[[ AVAILABLE RECORDS open ]]

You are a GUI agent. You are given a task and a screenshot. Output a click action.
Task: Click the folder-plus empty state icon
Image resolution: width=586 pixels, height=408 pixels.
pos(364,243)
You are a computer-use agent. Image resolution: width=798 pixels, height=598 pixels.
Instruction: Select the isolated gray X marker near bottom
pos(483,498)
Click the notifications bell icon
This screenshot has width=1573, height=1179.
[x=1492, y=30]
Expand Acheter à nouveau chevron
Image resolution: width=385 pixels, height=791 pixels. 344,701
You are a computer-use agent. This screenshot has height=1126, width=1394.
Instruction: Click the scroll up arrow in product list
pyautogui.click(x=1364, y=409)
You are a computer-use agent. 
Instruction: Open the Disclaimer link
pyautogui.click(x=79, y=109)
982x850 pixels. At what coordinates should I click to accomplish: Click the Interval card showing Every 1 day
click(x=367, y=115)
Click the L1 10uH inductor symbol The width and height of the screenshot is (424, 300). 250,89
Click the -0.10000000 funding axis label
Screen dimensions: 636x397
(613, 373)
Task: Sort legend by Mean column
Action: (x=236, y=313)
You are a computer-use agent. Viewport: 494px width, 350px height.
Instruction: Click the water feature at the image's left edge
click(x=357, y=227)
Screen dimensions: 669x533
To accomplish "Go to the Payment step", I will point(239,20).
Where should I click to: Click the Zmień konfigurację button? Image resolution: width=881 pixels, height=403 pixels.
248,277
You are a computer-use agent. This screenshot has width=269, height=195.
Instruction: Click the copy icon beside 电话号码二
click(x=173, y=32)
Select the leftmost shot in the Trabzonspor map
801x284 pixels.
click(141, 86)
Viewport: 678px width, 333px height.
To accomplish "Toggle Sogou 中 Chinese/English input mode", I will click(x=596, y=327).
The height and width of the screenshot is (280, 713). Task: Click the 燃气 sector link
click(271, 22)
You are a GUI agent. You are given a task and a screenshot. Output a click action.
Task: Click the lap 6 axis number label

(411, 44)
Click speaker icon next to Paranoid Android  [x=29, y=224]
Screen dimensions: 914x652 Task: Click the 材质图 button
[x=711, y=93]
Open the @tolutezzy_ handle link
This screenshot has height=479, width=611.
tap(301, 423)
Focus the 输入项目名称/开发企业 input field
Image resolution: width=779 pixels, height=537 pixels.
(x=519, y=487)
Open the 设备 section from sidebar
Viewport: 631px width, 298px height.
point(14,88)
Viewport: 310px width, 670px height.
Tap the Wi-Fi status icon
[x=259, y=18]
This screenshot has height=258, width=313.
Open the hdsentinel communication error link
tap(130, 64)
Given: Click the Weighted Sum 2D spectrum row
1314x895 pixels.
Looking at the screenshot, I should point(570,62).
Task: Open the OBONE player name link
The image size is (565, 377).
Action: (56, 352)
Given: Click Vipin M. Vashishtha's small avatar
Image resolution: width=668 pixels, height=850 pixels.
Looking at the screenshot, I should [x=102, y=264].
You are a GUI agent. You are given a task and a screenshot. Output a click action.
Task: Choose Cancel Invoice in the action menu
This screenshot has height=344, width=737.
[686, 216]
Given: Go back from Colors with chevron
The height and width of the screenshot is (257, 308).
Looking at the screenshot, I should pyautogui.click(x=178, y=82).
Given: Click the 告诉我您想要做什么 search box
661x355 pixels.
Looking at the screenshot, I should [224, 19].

[[ AVAILABLE RECORDS closed ]]

- _TASK STATEMENT_
Copy out all lines above holding "input".

- _TASK ANSWER_
To accomplish "Toggle Sogou 中 Chinese/English input mode", I will click(x=596, y=327).
Focus the 输入项目名称/开发企业 input field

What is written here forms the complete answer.